Was bei Hannemann von der Lesebühne LSD Parodie ist, meint Rasputin offenbar ernst. Mit umgekehrten Vorzeichen. Plagwitz ist nicht Leipzigs neues Zehlendorf. Doch die Mietpreise steigen, je mehr Cafés, Bio-Läden oder Galerien links und rechts der KH-Allee öffnen. Also muss der Rapper, um hart zu sein, dagegen ankämpfen. Schauplätze des Videoclips sind unter anderem der Hotdog-Laden Beard Brothers und Die Fabrik. Das sind natürlich ganz und gar proletarische Ur-Plagwitzer Einrichtungen. Bei Die Fabrik gibt es den Hocker 086 für schlappe 355 Euro inkl. USt. Und bei den Bärtigen geht der echte Arbeiter nach der Spätschicht an der Stanze ölverschmiert einen Der Rijö mit Preiselbeersoße reinschieben. So sindse, die Plagwitzer, ganz bodenständig.
Rapper Rasputin unterscheidet sich vom verlausten, zerlumpten russischen Wunderheiler, dessen Namen er geborgt hat, im Outfit. Er ist adrett gekleidet, der Bart ist ordentlich gepflegt. Auch die Jeans hängen nicht in den Kniekehlen wie bei seinen Chicagoer Rap-Paten.
Er liefert eine Akkumulation von Klischees ab und verwechselt zwei Attribute, die beide mit A anfangen. Antikapitalistisch und asozial sind nicht dasselbe. Bonzen an den Stadtrand. Ja doch, die Immobilienhaie, die in Plagwitz Altbauten aufkaufen, wohnen sowieso in anderen Lagen. Eh, die Probleme in diesem Viertel, wir regeln sie selber. Echt jetzt? Ich darf dich also anrufen, lieber Rasputin, wenn wieder mal ein Retro-Kühlschrank samt Inhalt vor unserer Tür steht? Du zauberst ihn dann mit deinen Wunderkräften weg oder versenkst ihn zumindest im KH-Kanal? Zieh dich um dafür, die schicke Lederjacke könnte drecksch werden.
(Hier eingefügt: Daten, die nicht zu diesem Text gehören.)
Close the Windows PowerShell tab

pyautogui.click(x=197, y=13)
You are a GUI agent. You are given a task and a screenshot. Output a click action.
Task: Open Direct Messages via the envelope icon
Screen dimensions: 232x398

Etwas anders, nicht weniger verwunderlich aber, geht die L-Iz die Gentrifizierung im Leipziger Westen an. Leipzigs Zukunft heißt der der Artikel von Karsten Pietsch. Das Datum der Veröffentlichung 1. April wie auch die Schreibweise lassen darauf schließen, dass es Satire sein soll. Der Leipziger Stadtrat hat beschieden, dass das Naturkundemuseum in einem Schuppen auf dem Gelände der einstigen Baumwollspinnerei gelagert werden soll. Im gleichen Schuppen soll dann auch noch Theater gespielt werden. Und jener Herr Pietsch, der mir als Autor der L-Iz bisher noch nie aufgefallen ist, fantasiert dann weiter, dass der Augustusplatz quasi zur Kuhweide werde, weil sich alle wichtigen Kultur- und Verwaltungseinrichtungen an den Stadtrand verlagern, also Plagwitz etc. Richtig lustig. Wo es doch dort so drecksch ist. Im Kontext mehrerer Artikel der L-Iz, in denen eine regelrechte Wut über die Verlagerung des Naturkundemuseums an den verwahrlosten oder auch gentrifizierten Stadtrand Plagwitz gegeifert wird, wirkt der Artikel plötzlich gar nicht mehr satirisch.
Seltsam nur, dass die Leipziger Zeitung, ganz eng mit der L-Iz verbandelt, ihren Redaktionssitz ausgerechnet im Westwerk gewählt hat, gar nicht weit von dem Schuppen, in dem künftig Off-Theater zwischen Saurierknochen gespielt werden muss. Zumindest können die Redakteure sich im angrenzenden Kaiserbad nach Arbeitsschluss einen Cuba Libre für 6,20 reinziehen und mit den vom Schichtdienst heimkehrenden Spinnerinnen anstoßen, um den Frust runterzuspülen.